Dieses berufungsorientierte Vorgehen ist lebenswichtig im Prozess der Nachwuchsgewinnung für die unterschiedlichen Zweige der Vinzentinischen Familie.

Ich sehe drei Merkpunkte:

–Nicht in der Nostalgie des Vergangenen leben.

- Vollzieht sich die Arbeit des Zweiges stets innerhalb des Netzwerks?

- Präsent sein, da sein an den Orten, wo sich junge Leute heute aufhalten.

5. In den Kongregationen braucht das Charisma eine kreative Weitergabe, die überlegt und dynamisch ist.

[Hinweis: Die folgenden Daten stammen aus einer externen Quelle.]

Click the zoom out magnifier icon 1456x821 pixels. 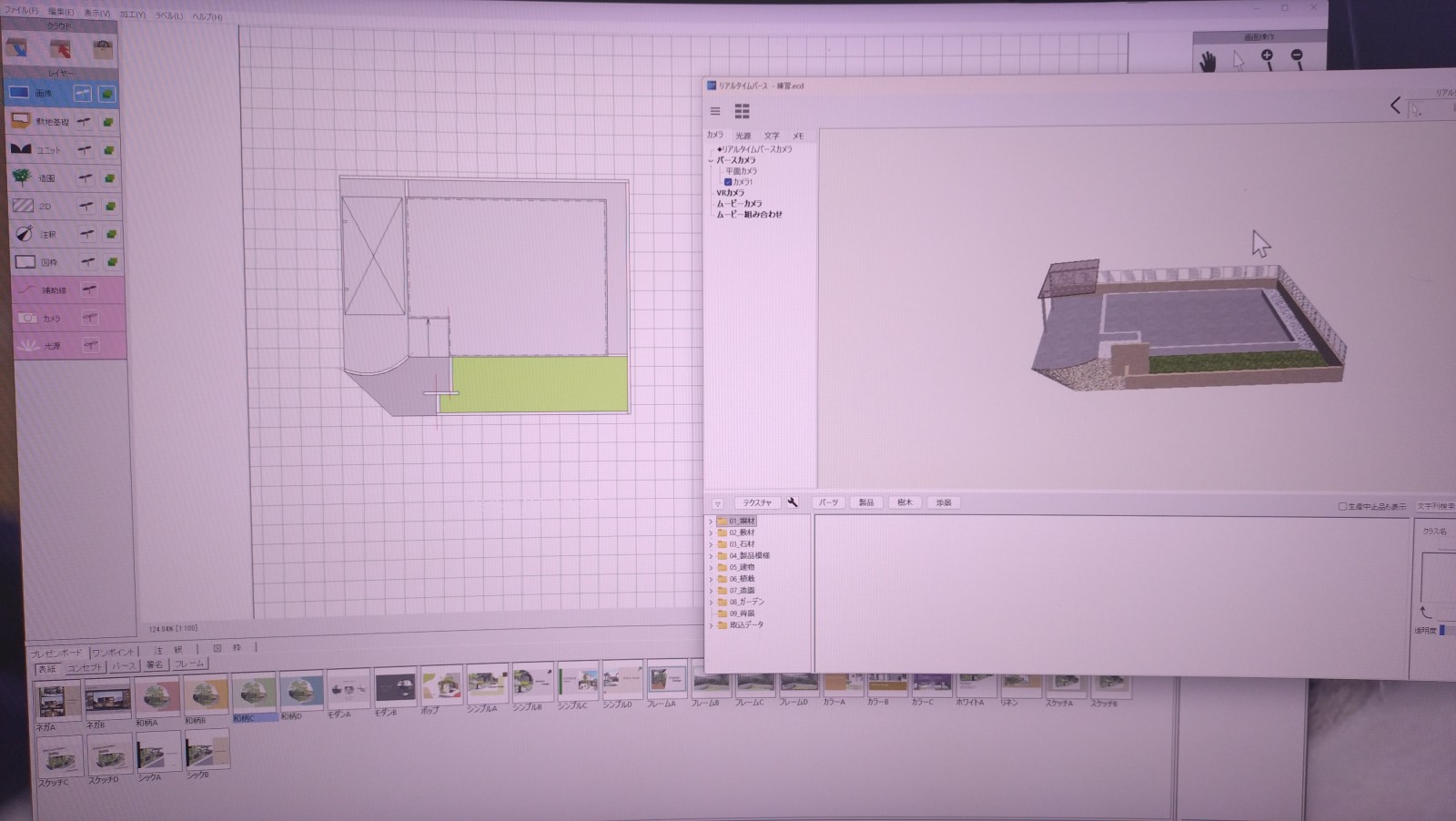(1297, 58)
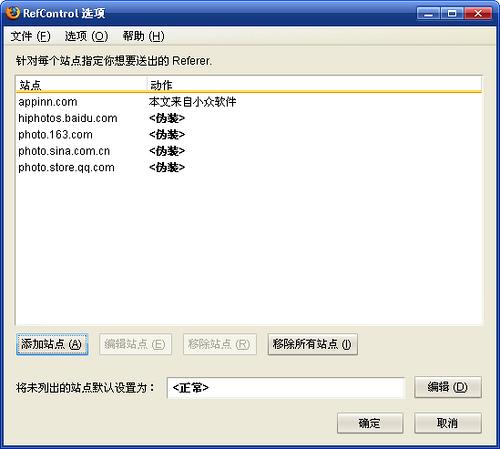The height and width of the screenshot is (449, 500).
Task: Open the 帮助 (H) menu
Action: click(143, 36)
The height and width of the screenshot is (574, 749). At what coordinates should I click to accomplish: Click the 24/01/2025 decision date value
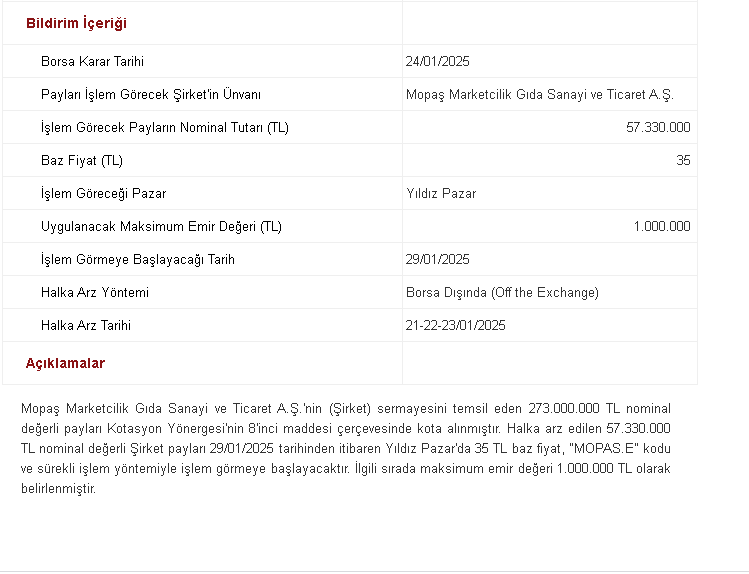point(438,62)
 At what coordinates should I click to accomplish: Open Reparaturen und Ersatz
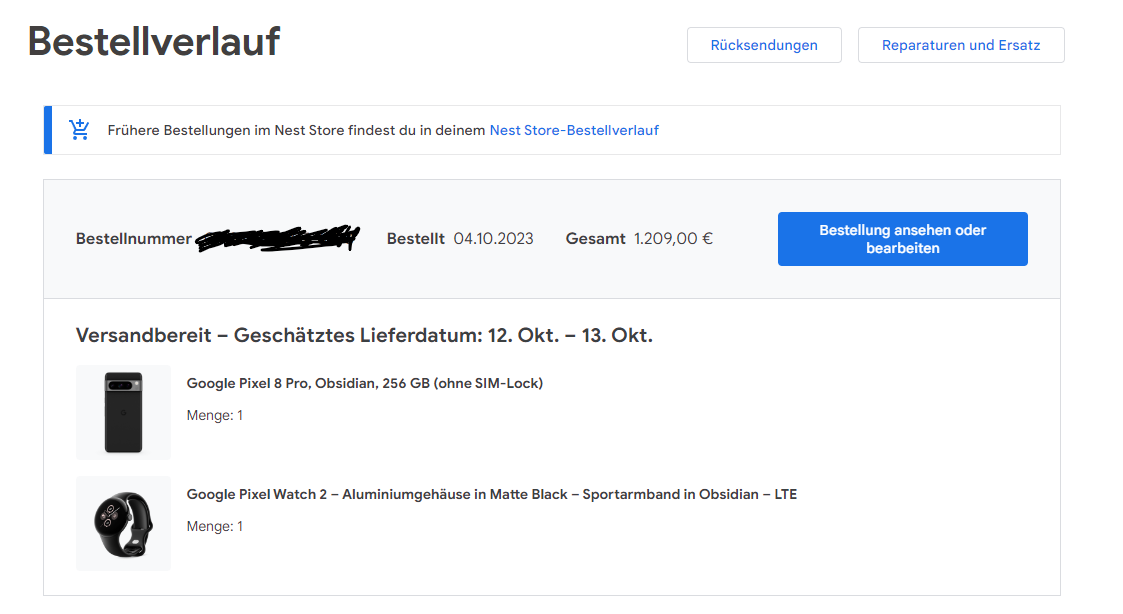961,45

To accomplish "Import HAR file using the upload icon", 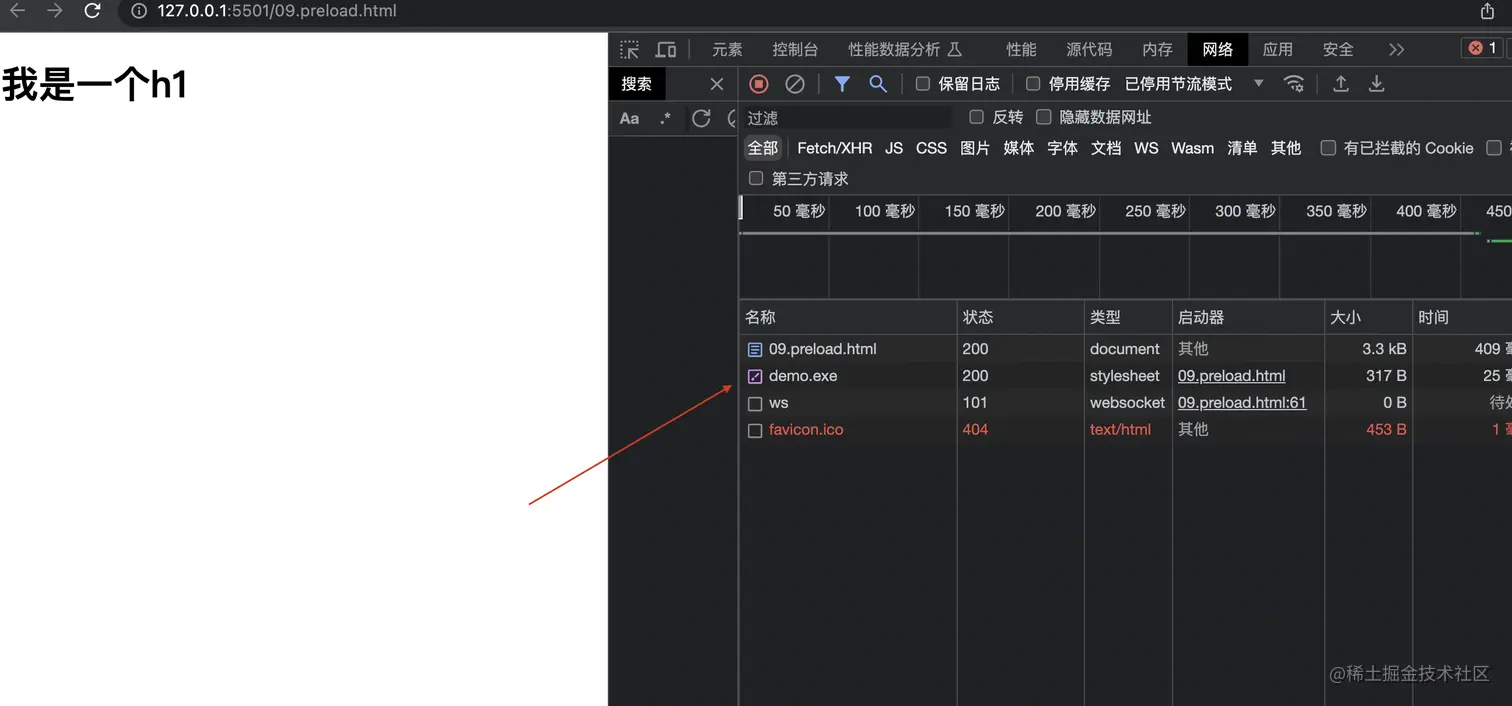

Diese Weitergabe hat zum Ziel, die Vision des Charismas beizubehalten und es den Mitgliedern der Kongregationen zu ermöglichen, bis zum Ende in ihrer Sendung zu bleiben.

Diese Weitergabe macht ein Loslassen seitens der Gründerorganisation notwendig und gegenseitige Wertschätzung und Vertrauen zu den Nachfolgern.

Merkpunkte:

- Die Fortbildung der verschiedenen Akteure zu Vinzentinischen Werten vorantreiben

- Die Vitalität und die Beachtung der Werte sicherstellen, wenn die Gründer nicht mehr präsent sind.

 

Ich wende mich nun dem zweiten Teil der Rückschau zu: Was sollen wir tun?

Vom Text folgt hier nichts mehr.